The lymphatic system is the primary pathway of metastasis for most human cancers. Recent research efforts in studying lymphangiogenesis have suggested the existence of a relationship between lymphatic vessel density and patient survival. However, current methodology of lymphangiogenesis quantification is still characterised by high intra-and interobserver variability. For the amount of lymphatic vessels in a tumour to be a clinically useful parameter, a reliable quantification technique needs to be developed. With this consensus report, we therefore would like to initiate discussion on the standardisation of the immunohistochemical method for lymphangiogenesis assessment. Metastasis is the leading cause of cancer mortality. Metastatic cancer cells can escape from their site of origin and spread to distant organs through invasion of the vascular system and/or the lymphatic system. Tumour vascularisation is widely accepted as a bona fide indicator of tumour growth, metastases and patient survival. In 1996, Peter Vermeulen et al (1996) published a first international consensus on the methodology and criteria of the evaluation of angiogenesis quantification in solid tumours and 5 years later, a second consensus report, in which new concepts and mechanisms of tumour vascularisation were integrated, appeared (Vermeulen et al, 2002). Both reports were aimed at improving the standardisation of angiogenesis quantification in order to allow intratumourous microvessel density to be applied as a prognostic indicator and, moreover, as a reliable predictor of the risk of malignant transformation of premalignant lesions and of response to cancer treatment.

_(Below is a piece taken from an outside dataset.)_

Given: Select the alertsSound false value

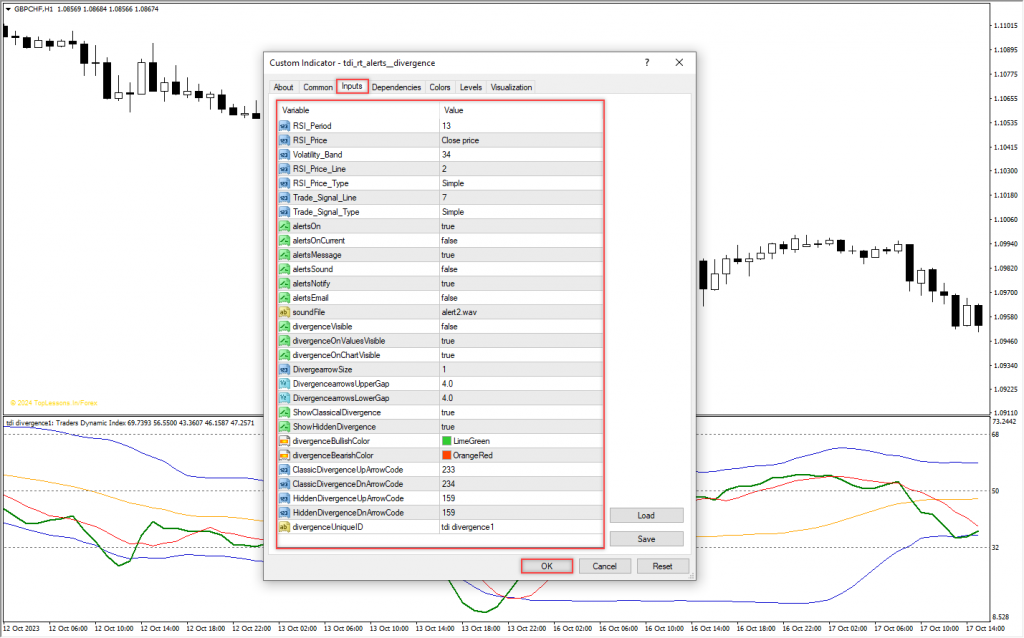Looking at the screenshot, I should pyautogui.click(x=451, y=269).
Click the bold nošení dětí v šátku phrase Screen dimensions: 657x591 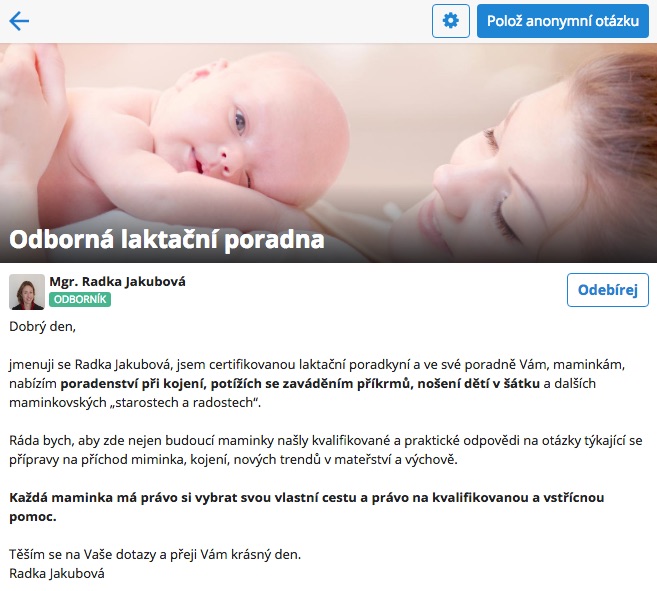pos(479,384)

Contrary to angiogenesis, the de novo formation of lymphatic vessels or lymphangiogenesis and its role in promoting the metastatic spread of tumour cells has only recently become a focal point of cancer research with an increasing number of studies showing a relationship between patient survival and lymphatic density in different tumour types. In order to confirm the potential prognostic value of lymphangiogenesis in patients with cancer, a quantification method that is characterised by a low intra-and interobserver variability needs to be developed. In this first consensus report, we would like to provide an overview of current concepts of the lymphatic vasculature and its regulating factors and propose guidelines for the estimation of the ongoing lymphangiogenesis in solid human tumour sections.